At retirement: You’ve worked hard all your life. Now put on this adult diaper and wait for death.

(I like how Indians use the word ‘enjoy’ to describe any fun activity. “He was fully enjoying” could mean anything from “He really liked the salad” to “He really liked being asphyxiated by that limber Nordic woman”.)

Then someone will start talking about how you don’t need formal education to be successful because Steve Jobs was a hippie dropout and Bill Gates mooned Harvard on his way out. What they forget is that these people were goddamn geniuses; Gates had been coding and tinkering since he was a kid, back when computers were seen as some sort of voodoo fad.
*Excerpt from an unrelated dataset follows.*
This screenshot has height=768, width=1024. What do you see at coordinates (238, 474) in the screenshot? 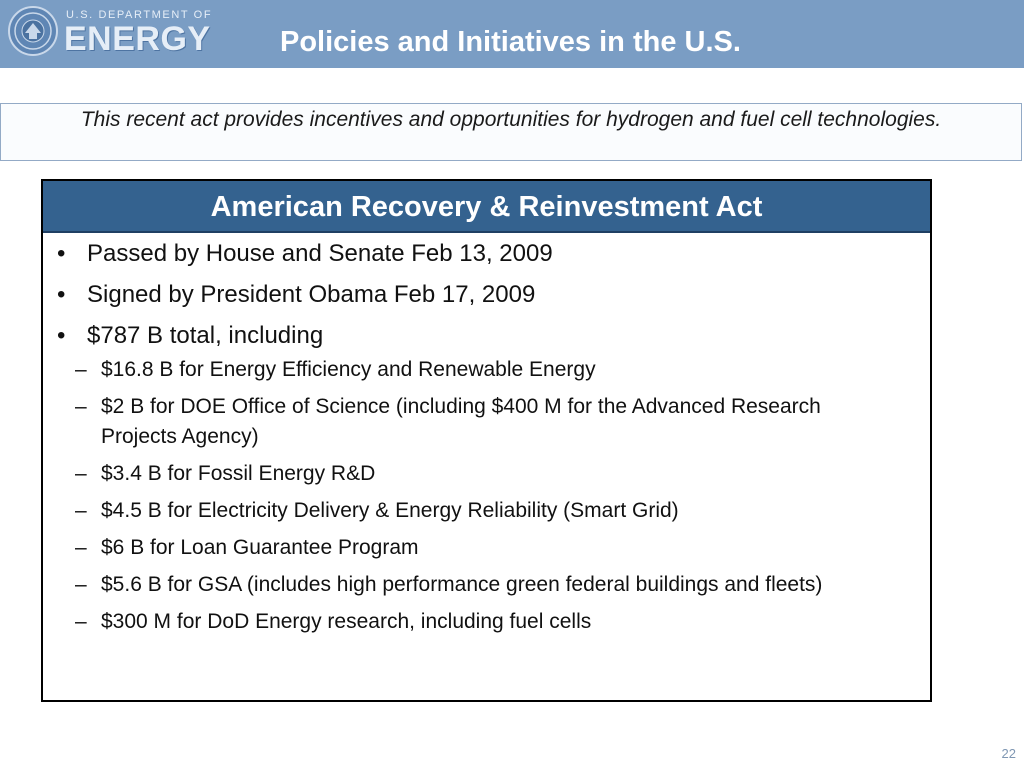
I see `sub-item-text: $3.4 B for Fossil Energy R&D` at bounding box center [238, 474].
You, on the other hand, spent that time wondering if your special “me-time” activity could cause blindness. Seriously, if you’re a dumbass, please get a formal education. This will not make you any less of a dumbass, but at least you’ll get paid to be one. This is why people get an MBA.

And finally, there’s the cliché that isn’t repeated often enough. It’s something that needs to be hammered into your heads, regardless of result, i.e. these marks, much like a woman’s opinion in India, do not matter. Or rather, they’ll cease to matter soon enough.

You may get into a top college, which is great, except you’ll be competing with the brightest minds in the country, until you graduate and realise that dammit, there are more smart people to contend with, and that nobody cares about your Class XII math score. It’s like playing WWE trump cards and looking to kill with a Shawn Michaels card, except everyone else has a deck full of Andre the Giant.

Or you’ll land up in a college that’s basically an abandoned cargo container in some place like Jabalpur, where the professor and the watchman are the same guy, and the only extra-curricular activity is sweat. You’ll survive that, because honestly, the only way to go from there is up. (You’ll look daft while doing it, all angsty and metal-y and emo, but you’ll do it.)

At the very least, if you can figure out what you absolutely do not want to do in life, you’ll be better off than so many working professionals today. Then you can work hard and “enjoy” hard too. Now if you’ll excuse me, I’m late for a math exam and why am I naked… oh wait.